━━━━━ Excerpt ━━━━━
When is Farmers’ Market? Farmers’ Market takes place every Thursday (except Thanksgiving Day or if it’s raining). Barbecues and entertainment begin at 6:00 p.m. All activities close at 9 p.m
Farmers’ Market involves more than 120 vendors. Farmers park their trucks in the center of the street and restaurateurs wheel out massive barbecue pits for grilling ribs, chicken, sausages, tri-tip and even barbecued calzones under the evening sky. There are various food booths that offer everything from pizza-by-the-slice to warm-from-the-oven cookies.
You’ll also find freshly harvested fruits and vegetables (all delicious and many exotic), bouquets of garden-grown flowers, hand-pressed cider and other seasonal treats.
The Downtown Association, established in 1975 to address the needs of Downtown Merchants as a whole, is an advisory body to the City Council funded by sales tax proceeds from its district. While not an actual department of the City, as a government agency it follows the same guidelines as any public entity. All meetings are open to the public and with meeting notices posted at City Hall. Downtown Association boundaries are semi-irregular but form a rectangle around a Downtown core bordered by Santa Rosa, Palm, Nipomo and Pacific Streets. Nearly 600 businesses are licensed within this district. (See map elsewhere on this website).
Link to the City of San Luis Obispo web site: www.slocity.org
Link to the San Luis Obispo Chamber of Commerce web site: www.slochamber.org
Fun things to do in Morro Bay
Located on California’s central coast midway between Los Angeles and San Francisco, Morro Bay is a historic fishing village that has much to offer its visitors and residents. The towns most famous landmark is Morro Rock. Morro Rock is a current State Historic Landmark that was formed about 23 million years ago from the plugs of long-extinct volcanoes. In 1542, Portuguese explorer Juan Rodriguez Cabrillo named Morro Bay’s magnificent landmark “El Morro” (Spanish for crown shaped hill). Morro Rock is also sometimes called the “Gibraltor of the Pacific.” The Rock is a bird sanctuary and home to nesting Peregrine Falcons and is therefore closed to any climbing or disturbance. At a height of 576 feet, Morro Rock was an important navigational aid for mariners for over 300 years and it is the most visible in a chain of nine peaks. It is probably the most photographed of all the Morros, and provides a unique outcropping to the entrance of Morro Bay. But, Morro Bay has much more to see and explore than just the Rock. For nature lovers and bird watchers, Morro Bay Estuary provides a nourishing habitat to more than 250 species of birds, including dozens of endangered species. Morro Bay has miles of unspoiled beaches and nature trails. You can take to the water for Kayaking, sailing, fishing or Whale watching. Morro Bay State Park features a lagoon, camping, and an 18 hole public golf course. Luxury accommodations include the Inn At Morro Bay, which is situated on the lagoon. The Morro Bay Natural History Museum is located in the Park, and if you drive farther down the coast you’ll discover Montaña De Oro. This park features over 8,000 acres of rugged cliffs, secluded sandy beaches, coastal plains, and panoramic views of the coastline. Natur alists and backpackers enjoy the solitude and freedom found along the park’s trails. There are also mountain biking and equestrian trails. The best-known beach is Spooner’s Cove, across from the campground.
━━━━━
-- Prompt A --
How tall is Morro Rock, according to the excerpt?
-- Prompt B --
Which streets border the Downtown core, as named in the excerpt?
-- Prompt C --
Rewrite the excerpt from "You’ll also find" to "other seasonal treats.", changing "hand-pressed cider" to "fresh honey".
━━━━━ Dataset excerpts ━━━━━
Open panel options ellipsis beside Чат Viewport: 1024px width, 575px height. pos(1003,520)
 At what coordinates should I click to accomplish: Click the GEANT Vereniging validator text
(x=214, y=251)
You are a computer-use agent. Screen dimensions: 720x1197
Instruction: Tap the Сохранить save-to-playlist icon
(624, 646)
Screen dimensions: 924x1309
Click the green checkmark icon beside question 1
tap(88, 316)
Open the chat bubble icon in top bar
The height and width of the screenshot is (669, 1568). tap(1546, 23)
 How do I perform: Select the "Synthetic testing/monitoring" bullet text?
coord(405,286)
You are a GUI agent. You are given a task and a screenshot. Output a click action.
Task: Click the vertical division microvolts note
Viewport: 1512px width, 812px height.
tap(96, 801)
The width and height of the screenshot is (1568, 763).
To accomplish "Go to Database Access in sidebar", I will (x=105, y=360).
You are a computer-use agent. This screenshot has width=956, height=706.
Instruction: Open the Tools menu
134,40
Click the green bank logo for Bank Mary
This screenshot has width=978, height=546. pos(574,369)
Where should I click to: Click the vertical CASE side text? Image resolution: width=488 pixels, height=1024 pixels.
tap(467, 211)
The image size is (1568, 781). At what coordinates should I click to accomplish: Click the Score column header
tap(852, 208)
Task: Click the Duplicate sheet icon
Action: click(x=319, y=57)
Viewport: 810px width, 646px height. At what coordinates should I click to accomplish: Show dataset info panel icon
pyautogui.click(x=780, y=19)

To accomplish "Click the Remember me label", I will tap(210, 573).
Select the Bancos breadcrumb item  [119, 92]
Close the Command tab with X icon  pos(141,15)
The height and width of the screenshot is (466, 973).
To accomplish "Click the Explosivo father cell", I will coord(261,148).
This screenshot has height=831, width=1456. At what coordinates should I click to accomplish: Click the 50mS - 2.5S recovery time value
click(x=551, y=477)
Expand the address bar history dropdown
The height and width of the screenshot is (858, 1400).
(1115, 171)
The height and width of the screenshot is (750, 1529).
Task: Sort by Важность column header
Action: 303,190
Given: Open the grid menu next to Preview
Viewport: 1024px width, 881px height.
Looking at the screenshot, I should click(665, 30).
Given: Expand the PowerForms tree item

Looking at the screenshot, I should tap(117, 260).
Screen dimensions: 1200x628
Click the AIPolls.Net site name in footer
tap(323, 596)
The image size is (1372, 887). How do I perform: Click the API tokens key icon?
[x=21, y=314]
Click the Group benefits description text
━━━━━
-- Worked solution A --
576 feet

-- Worked solution B --
Santa Rosa, Palm, Nipomo and Pacific Streets

-- Worked solution C --
You’ll also find freshly harvested fruits and vegetables (all delicious and many exotic), bouquets of garden-grown flowers, fresh honey and other seasonal treats.